ASP.NET 2.0, 1.1 Sharing Environments: Careful with your web.configs

We recently got a pretty typical question around ASP.NET’s 2.0 release and its influence on IIS installations using ASP.NET 1.1.  The first thing you will notice when you have a failure that is caused by mismatches…

The question is:

In testing ASP.NET 2.0, you will have an issue when the user has an ASP.NET 2.0-style web.config sitting in the root of their website, and a 1.1 app installed in a virtual directory.

It appears that the 1.1 runtime is looking at the 2.0 web.config in the parent directory, and trying to parse this as if it were a parent 1.1 web.config. When I remove the web.config at the root, the error goes away.


"Is there a way around this behavior?

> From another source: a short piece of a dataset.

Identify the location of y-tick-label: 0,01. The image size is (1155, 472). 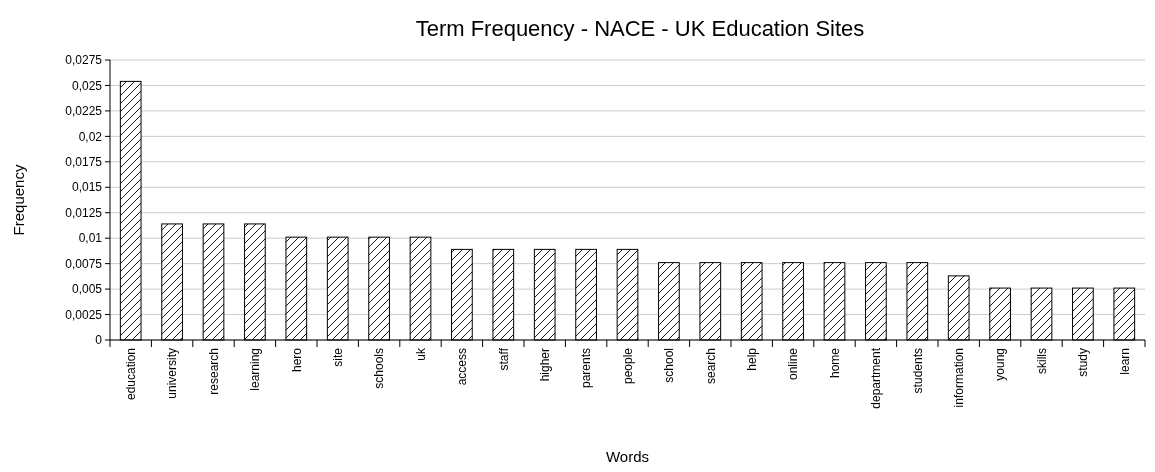
(90, 238).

If not – it would seem that we cannot support Windows Shared Hosting apps on sites which have an ASP.NET 2.0 app installed at the root of the website."

After talking with those in the “know” we have found that the following:  (By Design)

We do not support a v1.1 application having a web.config file from v2.0 in the config hierarchy, as you have in this case:

/web.config contains v2.0 settings

/app is mapped to v1.1

I recommend following the guidance from the URL below…

Learn ASP.NET 2.0 & IIS 6.0

"The solution is, simply, to *not* create an Application in the root.  The root should remain un-configured, as a container for all Applications, and never be used as an Application itself."

This is interesting stuff.  I hope it helps…

WARNING:  ChrisAd has not tested nor played with this solution.  Try at your own Risk!

P.S.  Thanks to Michael Johnson, Hosting Evangelism at Microsoft, for bringing this question to the Development team.